Given the records below, pull every line with the word "Institute" into the answer.
Top of Information
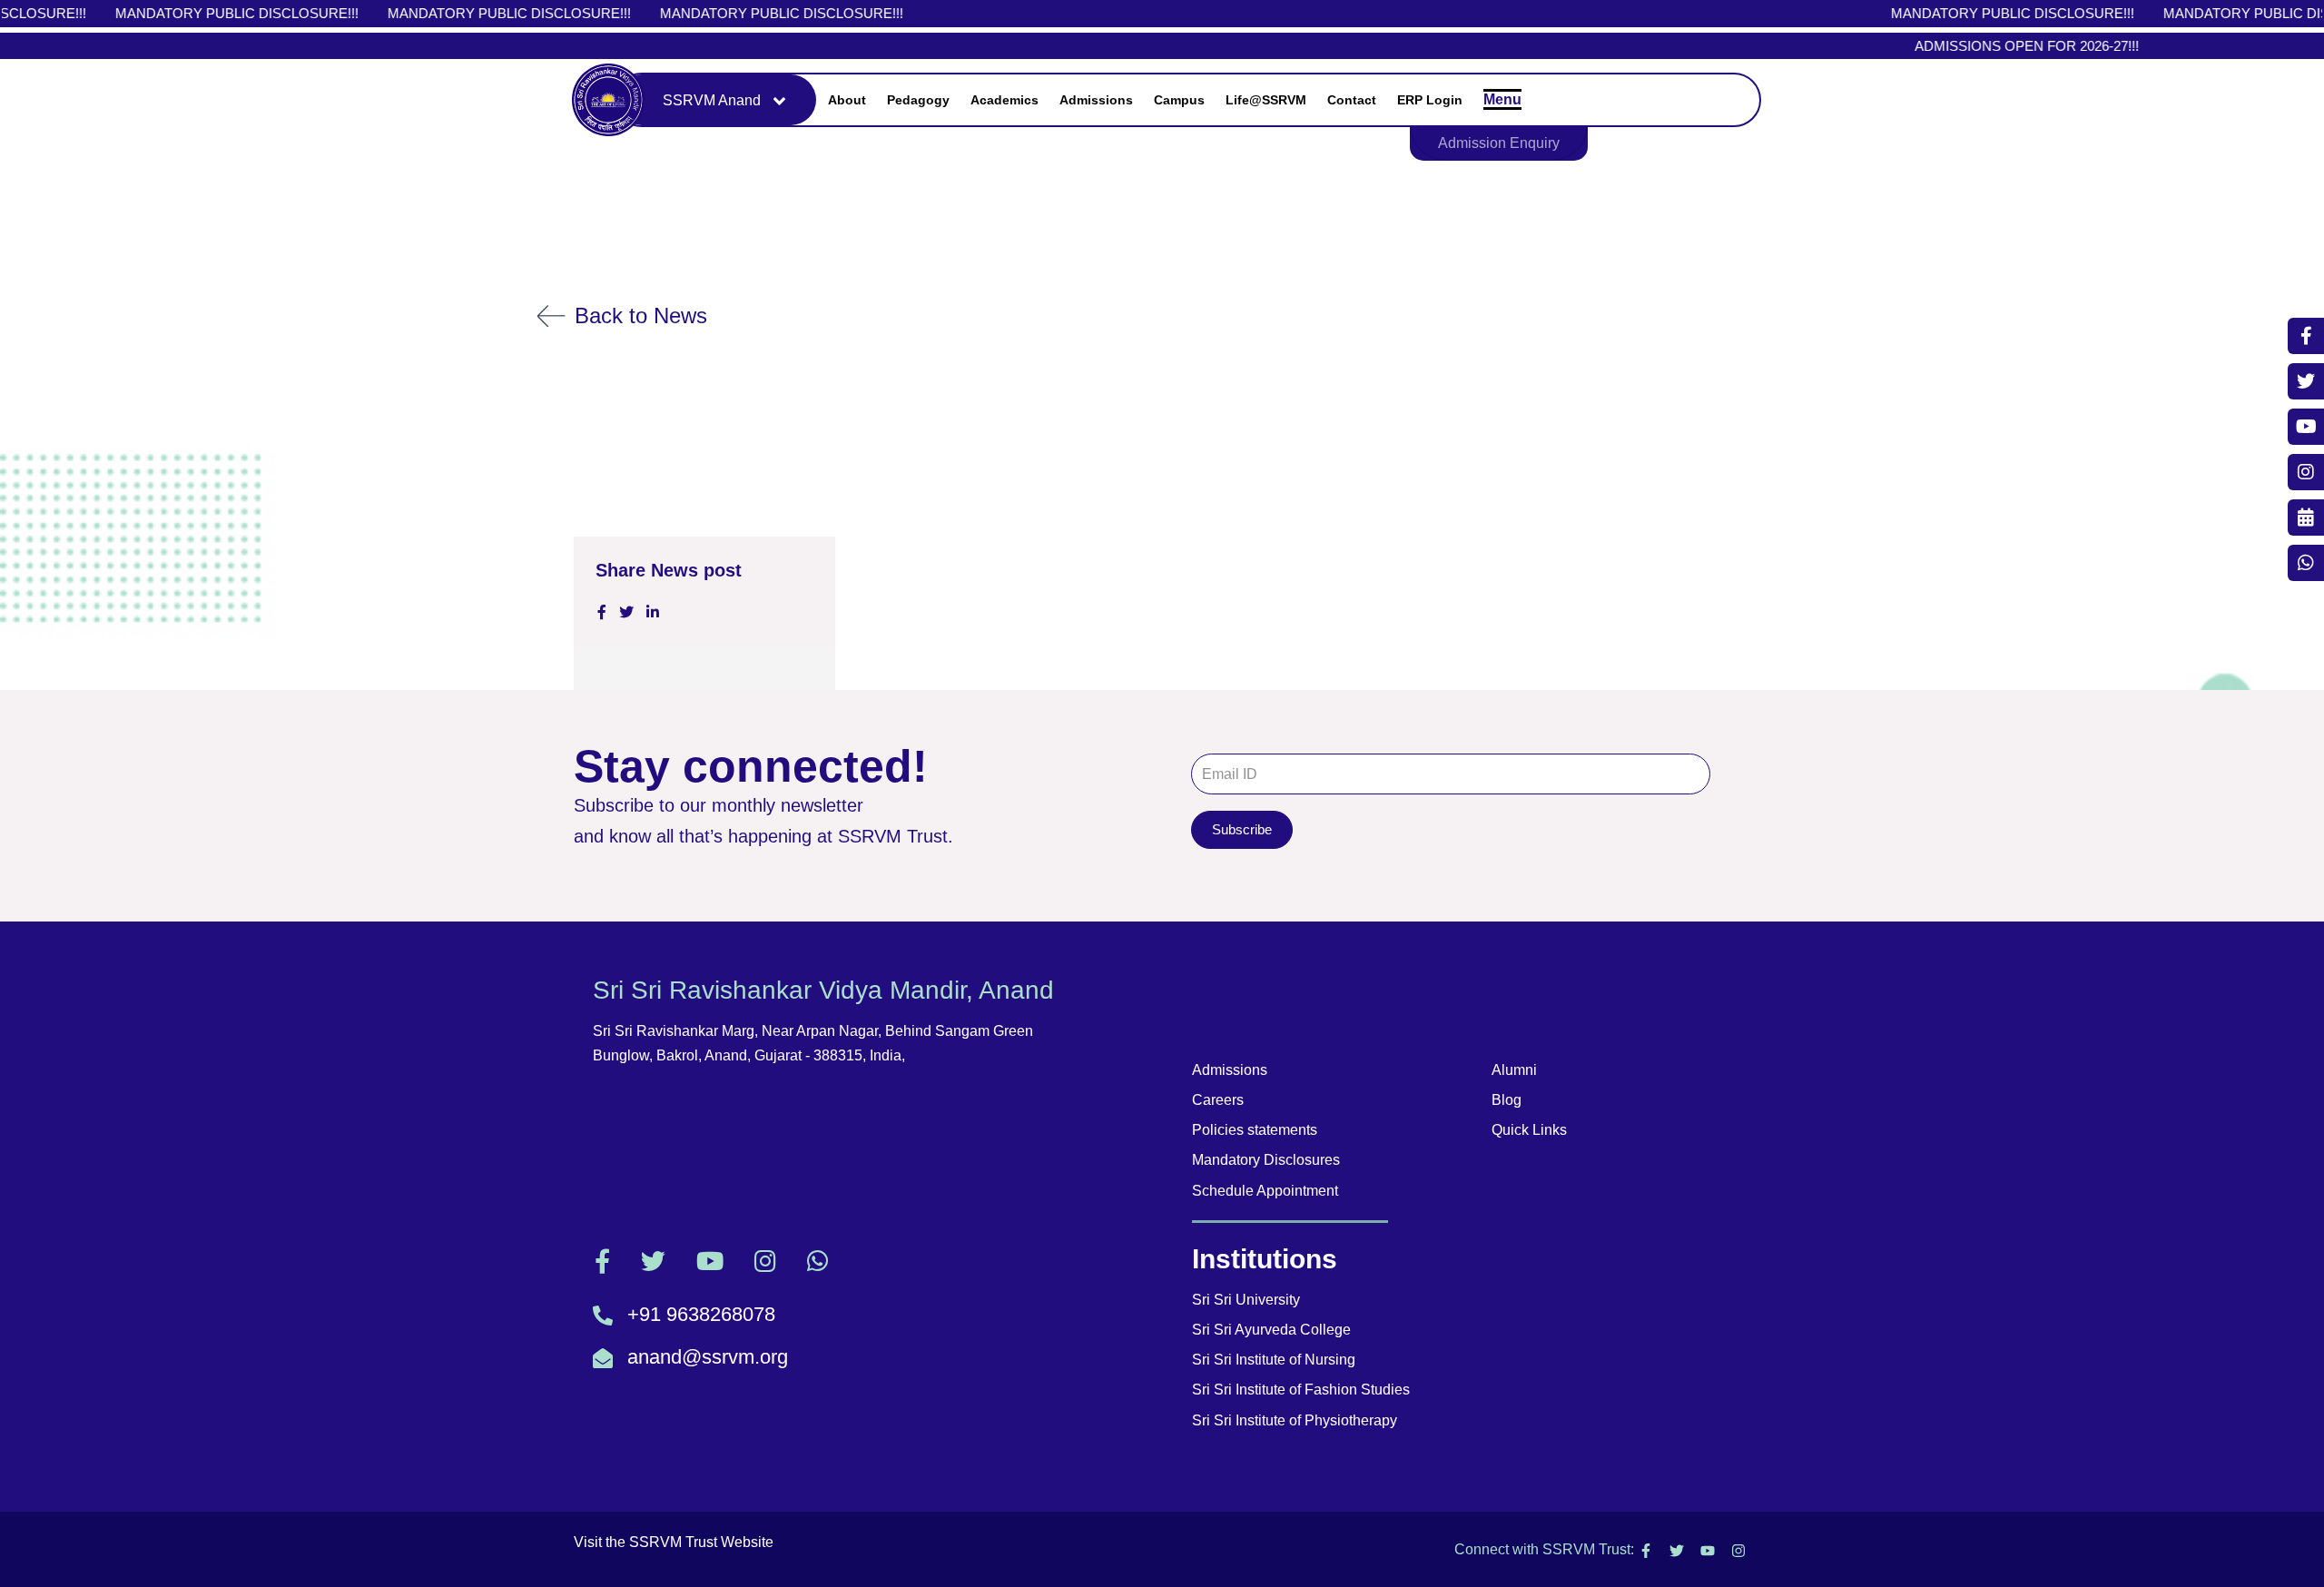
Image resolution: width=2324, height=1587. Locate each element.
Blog (1506, 1100)
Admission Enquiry (1499, 143)
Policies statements (1254, 1130)
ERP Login (1429, 100)
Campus (1179, 100)
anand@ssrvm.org (707, 1357)
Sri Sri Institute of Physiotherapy (1294, 1420)
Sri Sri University (1246, 1299)
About (847, 100)
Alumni (1514, 1070)
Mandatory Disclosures (1266, 1160)
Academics (1004, 100)
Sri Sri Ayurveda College (1271, 1329)
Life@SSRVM (1266, 100)
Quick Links (1529, 1130)
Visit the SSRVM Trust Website (673, 1542)
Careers (1218, 1100)
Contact (1351, 100)
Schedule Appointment (1265, 1190)
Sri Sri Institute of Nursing (1273, 1359)
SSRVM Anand (712, 100)
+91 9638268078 (701, 1314)
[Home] (608, 100)
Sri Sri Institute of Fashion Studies (1301, 1389)
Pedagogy (918, 100)
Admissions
Bottom of Information
Your response =
Sri Sri Institute of Physiotherapy (1294, 1420)
Sri Sri Institute of Nursing (1273, 1359)
Sri Sri Institute of Fashion Studies (1301, 1389)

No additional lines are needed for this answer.